Parere del Comitato economico e sociale europeo sul tema «Rafforzare il modello agroalimentare europeo» (parere esplorativo)

2011/C 18/01

Relatore: ESPUNY MOYANO

Correlatore: TRÍAS PINTO

La futura presidenza spagnola dell'UE, con lettera del 23 luglio 2009 e conformemente all'articolo 262 del Trattato che istituisce la Comunità europea, ha consultato il Comitato economico e sociale europeo sul tema:

Rafforzare il modello agroalimentare europeo (parere esplorativo).

La sezione specializzata Agricoltura, sviluppo rurale, ambiente, incaricata di preparare i lavori del Comitato in materia, ha formulato il proprio parere in data 25 marzo 2010.

Alla sua 462a sessione plenaria, dei giorni 28 e 29 aprile 2010 (seduta del 28 aprile), il Comitato economico e sociale europeo ha adottato il seguente parere con 124 voti favorevoli, 1 voto contrario e 3 astensioni.

1.   Il modello agroalimentare comunitario odierno

1.1   La politica agricola comune (PAC) rappresenta non soltanto la prima politica comune nel vero senso della parola - culminata nell'estensione dei poteri introdotta di recente dal Trattato di Lisbona, ma anche un vero e proprio modello agroalimentare. È quindi opportuno che essa sia considerata di interesse strategico primario per l'Europa e che svolga un ruolo attivo nel quadro internazionale con l'obiettivo di influenzarlo.

1.2   Pur avendo conservato intatti i suoi obiettivi originari nelle successive riforme dei Trattati, nell'arco di quasi 50 anni la PAC si è progressivamente adeguata alle nuove esigenze imposte dagli eventi: nel corso del tempo si è assistito alla riforma degli strumenti e dei sistemi di gestione, alle modifiche del bilancio, a richieste provenienti dalla società e all'apertura ai paesi terzi, e oggi possiamo contare su un modello agroalimentare sostenibile che si basa sempre di più sulla convergenza di considerazioni economiche, ambientali e sociali.

# # #

## CONSEGNA
Secondo l'estratto, in quale data la sezione specializzata Agricoltura, sviluppo rurale, ambiente ha formulato il proprio parere?

## DATI FORNITI
# # #

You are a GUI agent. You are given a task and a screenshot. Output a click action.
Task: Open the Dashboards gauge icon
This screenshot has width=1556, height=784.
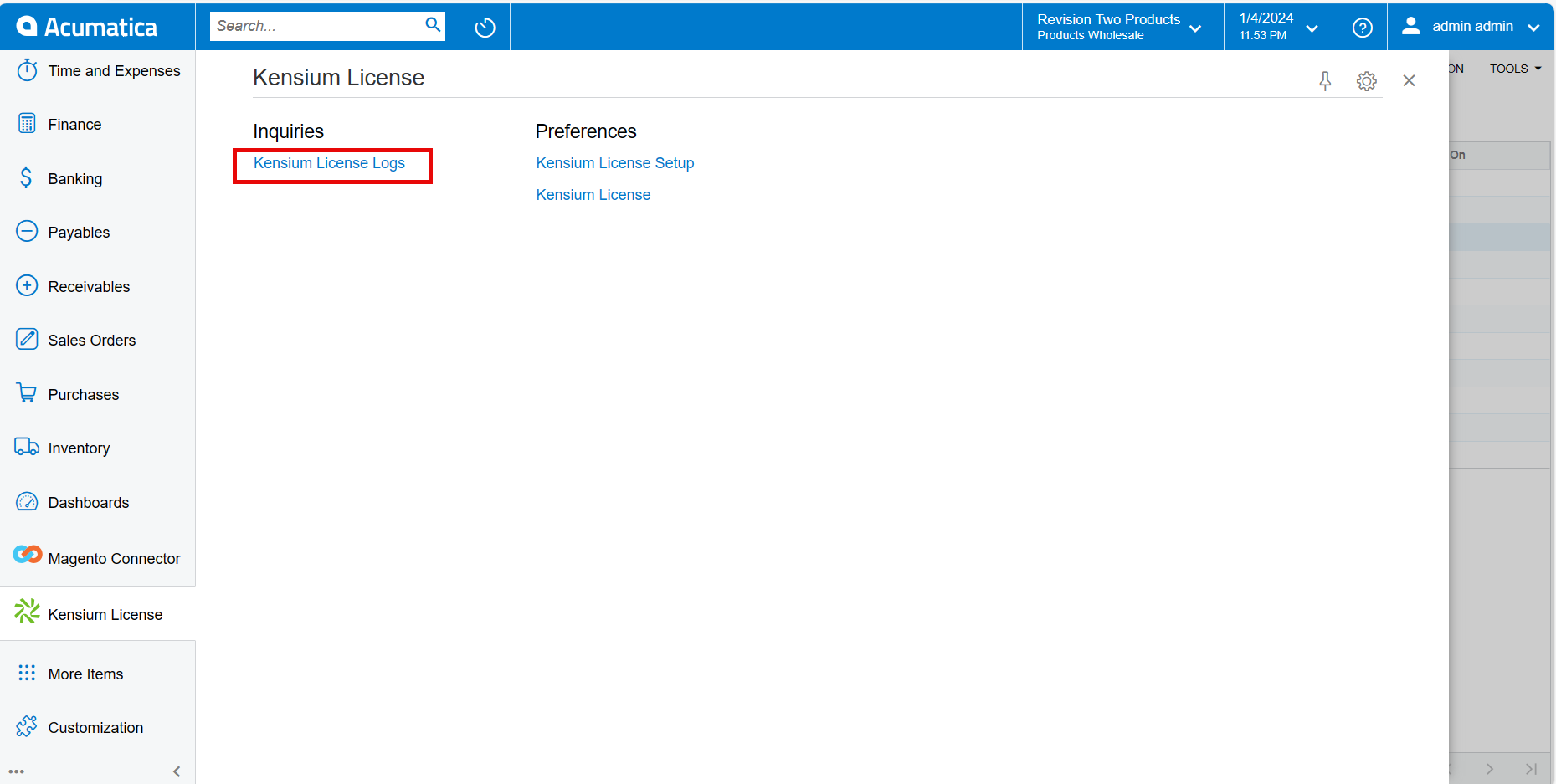[x=27, y=501]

# # #

## RISULTATO
Il 25 marzo 2010.